I have attempted mediation with the auntie and basically she has shut me out, I see my girls the allocated time but she doesn’t support me having them home, in fact at the next court hearing in January she is claiming that I have lied, am committing fraud and basically made up a lot of lies about me (all of which I can prove is lies) she is asking the court to put an order in place to stop me ever being allowed to apply to have the SGO dismissed and not have my girls home. To add to this my girls are aware their brother lives with me and I also have 3 step children who I care for on and off throughout the month.

Please can I have some advice? Has anyone ever trusted a relative and then they have turned on them? Is an SGO supposed to be this strict? No maternal contact, no maternal family gatherings or birthdays etc yet paternal family gatherings etc all the time.

I’m scared, desperate and I’ve worked so hard to make myself a better person. I’m doing a parenting course in October (3rd one I will have done).

Please any advice, support, words of encouragement. Am I doing the right thing? I worry my girls will be mentally affected thinking I don’t want them home etc.

Sorry for the long post, I’m just a mum trying to prove she has changed for the better and permanently. Thanks in advance

User avatar
Suzie, FRG Adviser
Posts: 4996
Joined: Mon Jul 04, 2011 2:57 pm

Re: Dismissing an SGO

Unread post by Suzie, FRG Adviser » Wed Sep 18, 2024 3:29 pm

Dear Provingthemwrong

Welcome to the parents’ discussion board. Thank you for your post. My name is Suzie. I am Family Rights Group’s online adviser.

Congratulations on the birth of your son earlier this year. And well done to you and your partner for working well with children’s services. You were able to demonstrate that you can care for him safely, so they were happy to close the case when the baby was 3 months old.

Your daughters remain living with their paternal aunt, under a Special Guardianship Order (SGO), made last year. You explain how this came about due to concerns about your ex-partner and his role in introducing you to drugs which led to you becoming dependent and affected your mental health. You had made significant changes by the time of the final hearing in the care proceedings.
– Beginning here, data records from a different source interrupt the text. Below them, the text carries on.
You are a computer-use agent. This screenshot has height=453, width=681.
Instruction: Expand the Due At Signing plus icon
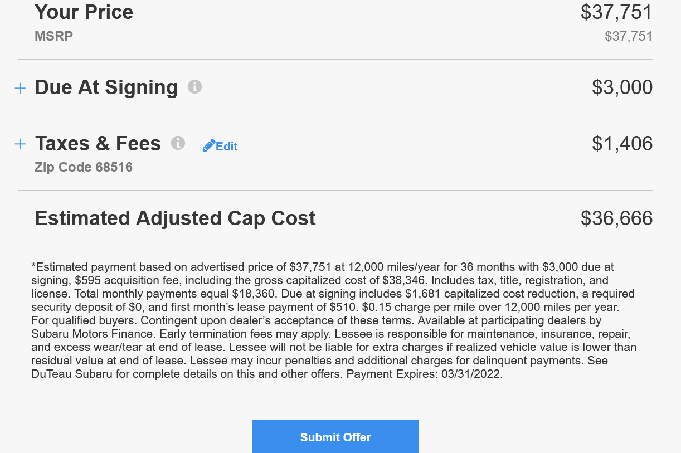(20, 88)
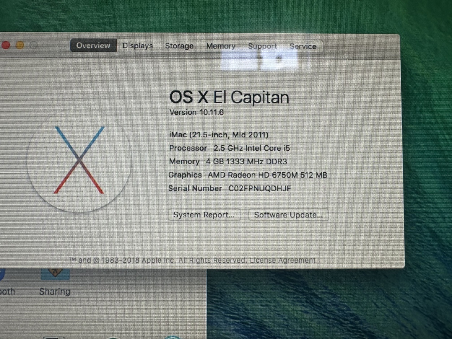
Task: Click the blue globe Dock icon
Action: coord(172,337)
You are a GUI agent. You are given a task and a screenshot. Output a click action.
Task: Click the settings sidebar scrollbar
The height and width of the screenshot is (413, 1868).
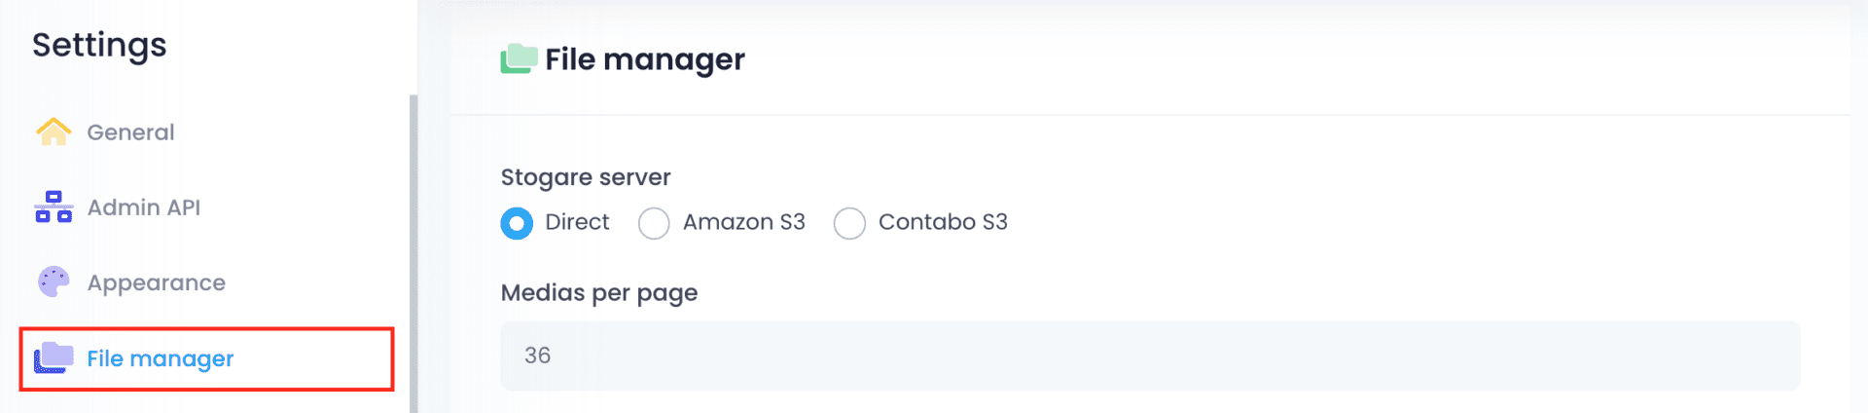[x=413, y=253]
Unfortunately, the court decided that the progress you had made was not enough or had not been sustained for long enough, so they made the SGO. However, both the court and children’s services informed you that you could apply for a Child Arrangements Order (CAO) for contact or for the girls to live with you and that you could ask the court’s permission to apply to end the SGO.

You are in the process of doing this. You offered mediation to the children’s special guardian, but this was not successful. There are current court proceedings as you mention a future hearing in January. I am unsure if you have made the application or the special guardian as she is asking the court to prohibit you from making further applications to end the SGO. You state that she is also making allegations against you which you can disprove.

In the meantime, you continue to see the girls for 6 hours once a month.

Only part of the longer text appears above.